2. No censorship of outgoing mail to attorneys, elected officials and legal service organizations is permitted. Incoming mail is not to be read but to be opened and checked for contraband and other restricted items.

With these exceptions, the consent decree and final judgment entered by Judge Bratcher did not pertain specifically to the matters at issue in this action.

The plaintiffs in the instant action have related in some detail the alleged lack of sanitary conditions, access to showers, access to recreation, vermin infested conditions, lack of medical attention, cruel beatings, unconstitutional reading of their mail, and lack of due process with respect to solitary confinement and segregation.

Before entering into a discussion of the various allegations made by the plaintiff, the Court takes notice of the fact that the Jefferson County Jail is a building constructed many years ago for a much smaller inmate population, and that it is a facility intended to be used for the housing of prisoners who are charged with crimes prior to their actual trial, and that some prisoners may remain there as long as 15 months while awaiting trial.

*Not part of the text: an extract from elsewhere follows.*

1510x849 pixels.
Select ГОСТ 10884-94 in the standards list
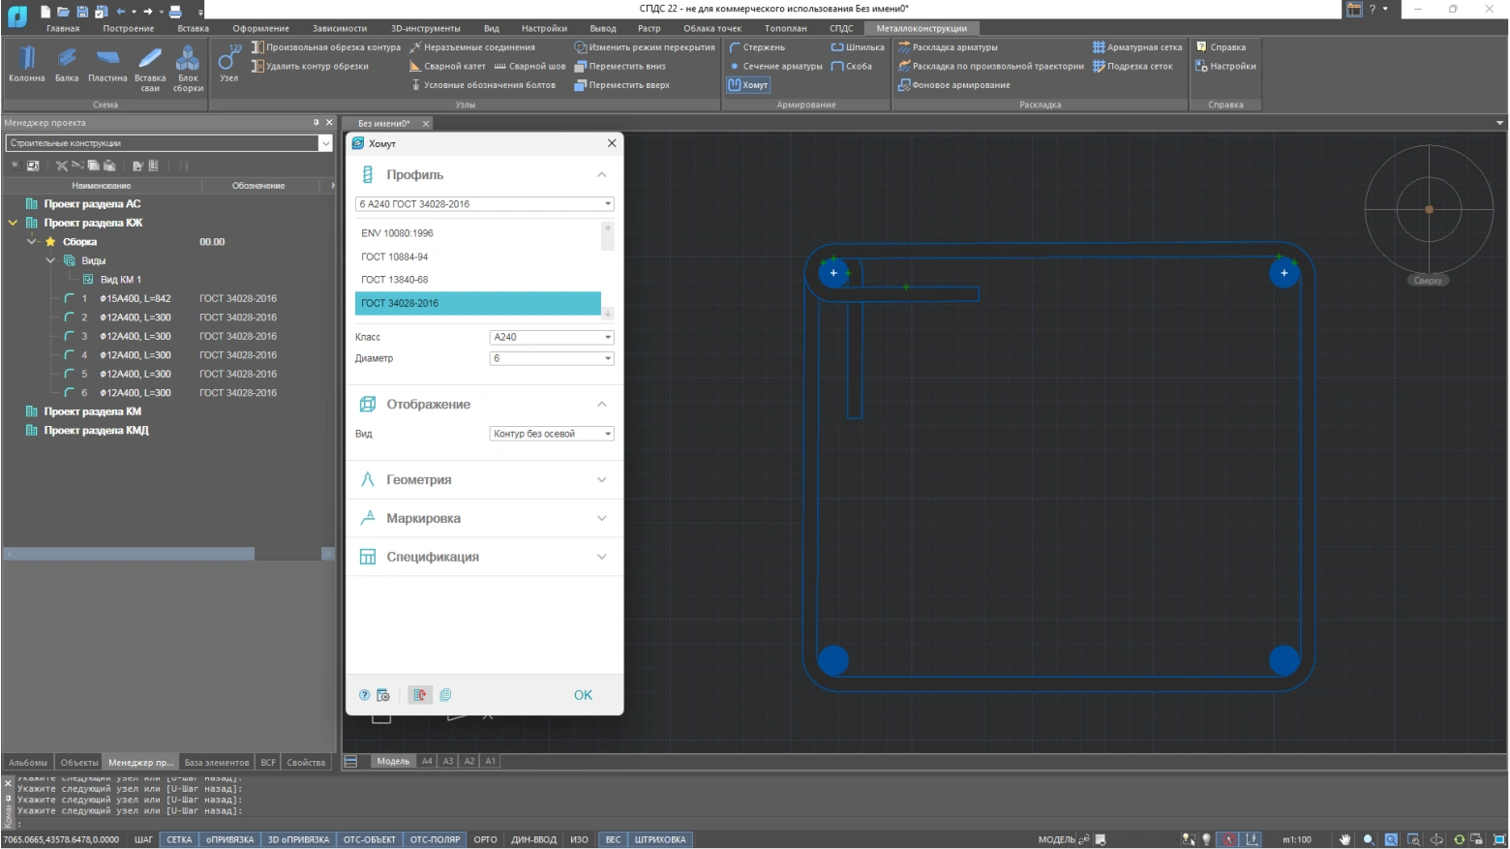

The Court also notes that after many years of complaints concerning the conditions at the jail, some of which were beyond the control of the jail authorities, a new jail is now being constructed which should eliminate many of the problems caused by the advanced age and gradual deterioration of the present jail.

SANITARY CONDITIONS

The Court finds, insofar as sanitary conditions are concerned, that the inmates are supplied clean linens, soap and a change of clothing once a week, and that efforts have been made, although not completely satisfactory, to eliminate the rats, mice and other vermin which are undeniably present to some extent in the jail. In this connection, it is noted that the jail authorities disinfect the jail approximately once a month.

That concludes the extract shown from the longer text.